PDF: The document format for everything
PDF is one of the most widely used formats worldwide. Numerous companies use it to exchange information between business partners or in-house. PDF offers various possibilities – which is why the format is complex. Sometimes it is necessary to define stringent quality standards in order to guarantee interoperability.
Quality requirements for certain workflows and processes are defined via the PDF standard formats. The standards relieve users from the burden of technical details and help clarifying responsibilities in the process chain.
In order to guarantee reliable PDF processing given the many PDF generation programs and the central importance of PDF, the standards are developed by ISO. A frequently asked question is whether a single standard for "good quality" PDF would not be easier to deal with. The answer to this and the reason for the currently 6 subset standards lies in the different application scenarios of the format.
The aim of the ISO definitions is to provide users with a PDF that is functional for their specific purposes. A standard that would, for example, combine the requirements for printing with the specifications for archiving or accessibility could be easily defined, but would entail enormous effort for the creation of valid PDFs. Differentiation, therefore, takes place here taking the different requirements and their implementation into account.
The youngest ISO standard published in 2017 is PDF itself, which is now available in version 2.0. The standard is almost 1,000 pages long and contains many detailed improvements and some important clarifications. A number of chapters have been completely rewritten to improve the comprehensibility and uniqueness of the specifications for the PDF constructs, which remain largely unchanged.
PDF/X - Standard for the printing industry
PDF files are the "raw material" for almost all professional printing. There are many requirements that go beyond what is needed for display on a monitor. For this reason, the industry formulated corresponding requirements shortly after its adoption of PDF and developed PDF/X (X stands for eXchange) under the umbrella of ISO. This standard was already published in 1999. The format is largely established in the printing industry and supported by numerous software solutions. Specifications based on PDF/X, e.g. from the Ghent Workgroup or the Swiss initiative PDFX-ready, define further requirements for various printing processes and products.
The technical advancement was taken into account by PDF/X-4, which is the current state of the art. (PDF/X-5, which is also available, rather covers special requirements.) ISO is currently working on PDF/X-6, which incorporates changes made by PDF 2.0. These include page-based output intents, black point compensation, halftone origin and spectral measurement data for spot colours (CxF). The latter enables a better reproduction of spot colours, for example in a company logo, as well as consistent output on different channels, such as digital printing or printing on different media.

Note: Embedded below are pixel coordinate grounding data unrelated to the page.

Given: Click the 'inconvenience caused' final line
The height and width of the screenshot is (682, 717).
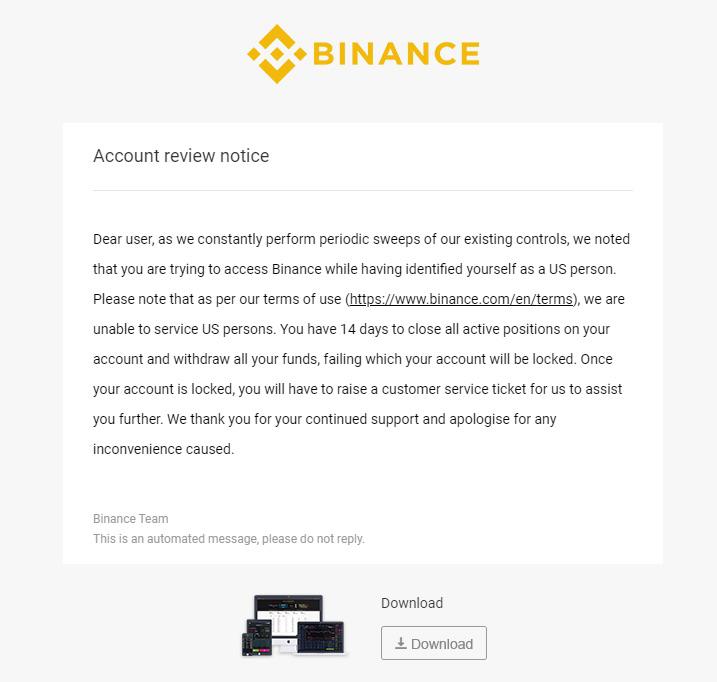Looking at the screenshot, I should pyautogui.click(x=163, y=449).
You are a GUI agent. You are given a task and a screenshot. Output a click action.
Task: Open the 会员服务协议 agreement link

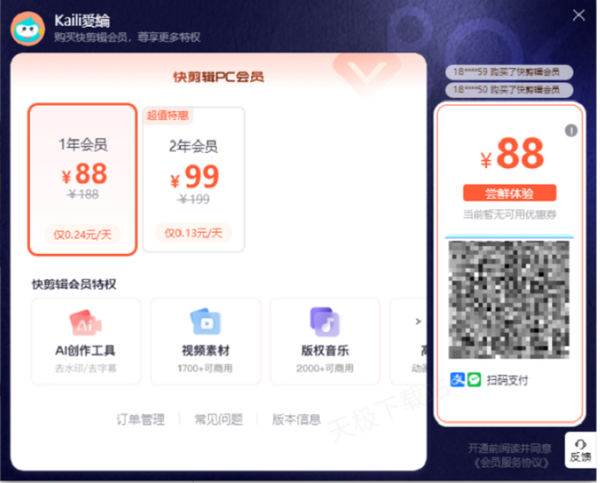(511, 462)
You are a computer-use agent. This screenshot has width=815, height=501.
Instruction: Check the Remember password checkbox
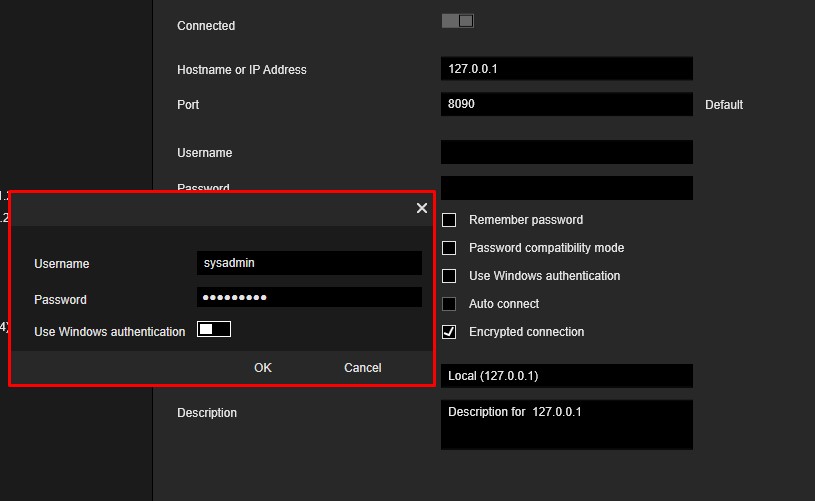point(449,220)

PDF/A for long-term archiving
In addition to PDF/X, PDF/A plays an important role in real-world applications. The standard was developed at the instigation of the manufacturing industry, which required a recognized, robust PDF for archiving its production documents. It was published at the end of 2005 as international standard ISO 19005-1.
Companies and public institutions benefit from PDF/A because digital documents can be archived permanently. While the format was initially used primarily for scanned paper and as a replacement TIFF in archives, it is now also predominantly used for digitally generated documents. The format is widespread, especially in Europe.
There are today three standard parts of PDF/A and different conformance levels:
- Level B (Basic) guarantees clear visual reproducibility of the content. It is easier to generate than the other levels, but does not guarantee text extraction or searchability. Therefore, reuse of the content is not necessarily possible. Scanned paper documents can normally be easily converted into PDF/A documents of this conformance level.
- Level U (Unicode) was introduced with PDF/A-2. This is an extension of Conformance Level B in the form that all text is represented in the Unicode standard, which guarantees full text search etc.
- Level A (Accessible) requires additional information on the content structure and the correct reading sequence of the document. Text content must be extractable and the structure must reflect the natural reading sequence. As a rule, this PDF/A level can only be achieved without time-consuming post-processing when converting from original digital documents.
PDF/A-3 was published as the third standard part in 2012: It allows the embedding of arbitrary files. Digital folders with more than one file can be conveniently represented with one PDF. Another example is ZUGFeRD invoices. The machine-readable XML data record with the invoice information is embedded in a human-readable PDF/A-3 file.
ISO is currently working on updating the standard on PDF 2.0 which would appear as PDF/A-4. PDF/E will be merged into PDF/A-4.
PDF/E for Engineering
PDF/E was developed for use in engineering and published as a standard in 2008. It integrates the ability for interactive 3D representation, making it particularly suitable as an exchange format for manufacturing specifications. In practice, however, this standard is hardly relevant. However, the manufacturing industry continues to formulate a need for an archivable basic format that - unlike PDF/A - also allows for 3-D models. Work is currently underway to modernize the previous PDF/E format and integrate it into PDF/A-4 as a conformance level.
PDF/VT & PDF/VCR for variable data and transactional printing
PDF/VT (ISO 16612) is the exchange format for variable data and transactional printing and was published in 2010. It is based on PDF/X, provides an alternative to PCL, PPML, AFP, etc. and addresses new trends in printing technology with individualization and digital printing.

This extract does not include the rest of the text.